Ao mesmo tempo que os EUA matavam civis no Afeganistão, também devastavam qualquer infraestrutura existente na nação devastada pela guerra. A derrubada inicial dos Taliban em 2001 incluiu a destruição nacional da infraestrutura do país, que seria seguida pela “reconstrução” liderada pelos EUA.
Os planos de “reconstrução” de Washington representavam pouco mais do que um esquema multibilionário de lavagem de dinheiro. Até o meio de comunicação social financiado pelo governo dos EUA, Voice of America, admitiu que milhares de milhões de dólares foram desperdiçados em projetos de infraestruturas que não eram desejados nem sequer necessários.
Os projetos foram concedidos a empreiteiros que, para começar, não se importavam se eram ou não viáveis ou necessários. Pouco ou nenhum esforço foi feito para garantir que os projetos fossem sustentáveis após a conclusão da construção. O objetivo dos envolvidos na “reconstrução” do Afeganistão era simplesmente ganhar o máximo de dinheiro possível com o mínimo de esforço necessário.
Não só a ocupação dos EUA deixou o Afeganistão devastado sem nenhum esforço genuíno feito para a reconstrução, mas a instabilidade sociopolítica e econômica que a ocupação dos EUA criou e deixou para trás também dificulta a reconstrução até hoje.
Grupos extremistas como o “Estado Islâmico” (ISIS) ou o Movimento Islâmico do Turquestão Oriental (ETIM), dois grupos militantes que beneficiam das guerras por procuração dos EUA e de movimentos separatistas que visam países e regiões desde a Líbia e Síria até à China ocidental, também operam no Afeganistão, realizando ataques terroristas que impeçam a unidade nacional e qualquer tipo de investimento estrangeiro em grande escala, incluindo o necessário para a reconstrução.
Talvez a mais deliberada de todas seja a retenção, pelos EUA, de milhares de milhões de ativos do Banco Central Afegão, o que nega à nação os recursos financeiros necessários para a sobrevivência básica e a recuperação dos danos causados pelos EUA.

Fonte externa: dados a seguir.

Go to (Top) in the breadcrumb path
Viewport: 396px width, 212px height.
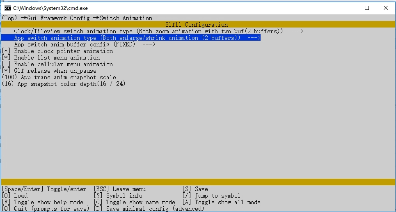click(9, 18)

Mesmo depois de o último soldado dos EUA ter deixado oficialmente o território afegão, os EUA continuarão a prejudicar indiretamente os afegãos através de representantes extremistas. Os EUA continuarão a explorar o povo afegão, retendo ativos do Banco Central Afegão e filtrando o que resta através do sistema de corrupção que os EUA criaram e lavaram milhares de milhões durante a sua ocupação de 20 anos. Ao fazê-lo, os EUA continuarão a desestabilizar o Afeganistão e a utilizar a instabilidade resultante para desencorajar outras nações de intervir e tentar proporcionar à nação as oportunidades que os EUA lhe negaram durante 20 anos de guerra.
Os EUA falam frequentemente sobre as “lições aprendidas” das suas numerosas guerras de agressão em todo o mundo. Mas, como prova o Afeganistão, muito depois de estas guerras terem “terminado”, a injustiça subjacente que as iniciou continua a persistir no futuro. Em muitos aspectos, a única “lição aprendida” é que os EUA se recusam a aprender com os seus erros, talvez porque estas guerras de agressão não sejam de todo consideradas “erros”, mas simplesmente a manifestação de uma política externa fundamentalmente injusta e impenitente. Uma tal política externa não só representa uma ameaça para as nações já visadas por Washington, mas também para muitas outras nações que permanecem no radar de Washington.